%%

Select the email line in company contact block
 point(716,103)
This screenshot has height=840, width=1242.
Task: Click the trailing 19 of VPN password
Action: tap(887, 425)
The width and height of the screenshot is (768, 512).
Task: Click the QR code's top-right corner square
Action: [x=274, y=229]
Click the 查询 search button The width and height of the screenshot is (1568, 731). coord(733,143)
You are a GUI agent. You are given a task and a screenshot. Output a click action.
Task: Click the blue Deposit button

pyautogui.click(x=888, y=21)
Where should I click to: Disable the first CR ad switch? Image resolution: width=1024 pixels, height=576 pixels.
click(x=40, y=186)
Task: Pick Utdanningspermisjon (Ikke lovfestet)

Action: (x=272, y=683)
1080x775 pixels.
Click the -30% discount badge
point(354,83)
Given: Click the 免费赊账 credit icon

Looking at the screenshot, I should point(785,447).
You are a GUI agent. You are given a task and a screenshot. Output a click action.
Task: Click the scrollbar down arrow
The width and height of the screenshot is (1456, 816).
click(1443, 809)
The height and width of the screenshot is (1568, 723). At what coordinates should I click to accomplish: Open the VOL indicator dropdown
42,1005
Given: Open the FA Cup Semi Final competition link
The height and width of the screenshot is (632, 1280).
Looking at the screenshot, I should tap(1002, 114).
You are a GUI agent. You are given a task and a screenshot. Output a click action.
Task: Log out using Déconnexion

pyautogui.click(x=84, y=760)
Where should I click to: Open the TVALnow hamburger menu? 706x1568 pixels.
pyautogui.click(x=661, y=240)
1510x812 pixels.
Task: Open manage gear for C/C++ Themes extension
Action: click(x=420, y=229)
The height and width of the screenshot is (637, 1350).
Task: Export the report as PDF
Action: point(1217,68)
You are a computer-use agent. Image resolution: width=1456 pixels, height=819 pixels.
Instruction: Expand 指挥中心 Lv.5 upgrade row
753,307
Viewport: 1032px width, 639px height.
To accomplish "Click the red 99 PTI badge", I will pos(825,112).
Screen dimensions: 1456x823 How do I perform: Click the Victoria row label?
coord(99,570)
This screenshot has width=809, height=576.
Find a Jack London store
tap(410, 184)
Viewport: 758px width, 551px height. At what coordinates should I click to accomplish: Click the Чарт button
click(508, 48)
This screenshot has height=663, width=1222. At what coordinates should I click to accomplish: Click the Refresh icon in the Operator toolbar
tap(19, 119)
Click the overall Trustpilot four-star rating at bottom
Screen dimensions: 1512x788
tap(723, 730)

%%

Write out exactly the lines from the one containing "Given: Click the 免费赊账 credit icon" through the end of the data, both included. Add nothing else.

Given: Click the 免费赊账 credit icon

Looking at the screenshot, I should point(785,447).
You are a GUI agent. You are given a task and a screenshot. Output a click action.
Task: Click the scrollbar down arrow
The width and height of the screenshot is (1456, 816).
click(1443, 809)
The height and width of the screenshot is (1568, 723). At what coordinates should I click to accomplish: Open the VOL indicator dropdown
42,1005
Given: Open the FA Cup Semi Final competition link
The height and width of the screenshot is (632, 1280).
Looking at the screenshot, I should tap(1002, 114).
You are a GUI agent. You are given a task and a screenshot. Output a click action.
Task: Log out using Déconnexion

pyautogui.click(x=84, y=760)
Where should I click to: Open the TVALnow hamburger menu? 706x1568 pixels.
pyautogui.click(x=661, y=240)
1510x812 pixels.
Task: Open manage gear for C/C++ Themes extension
Action: click(x=420, y=229)
The height and width of the screenshot is (637, 1350).
Task: Export the report as PDF
Action: point(1217,68)
You are a computer-use agent. Image resolution: width=1456 pixels, height=819 pixels.
Instruction: Expand 指挥中心 Lv.5 upgrade row
753,307
Viewport: 1032px width, 639px height.
To accomplish "Click the red 99 PTI badge", I will pos(825,112).
Screen dimensions: 1456x823 How do I perform: Click the Victoria row label?
coord(99,570)
This screenshot has width=809, height=576.
Find a Jack London store
tap(410, 184)
Viewport: 758px width, 551px height. At what coordinates should I click to accomplish: Click the Чарт button
click(508, 48)
This screenshot has height=663, width=1222. At what coordinates should I click to accomplish: Click the Refresh icon in the Operator toolbar
tap(19, 119)
Click the overall Trustpilot four-star rating at bottom
Screen dimensions: 1512x788
tap(723, 730)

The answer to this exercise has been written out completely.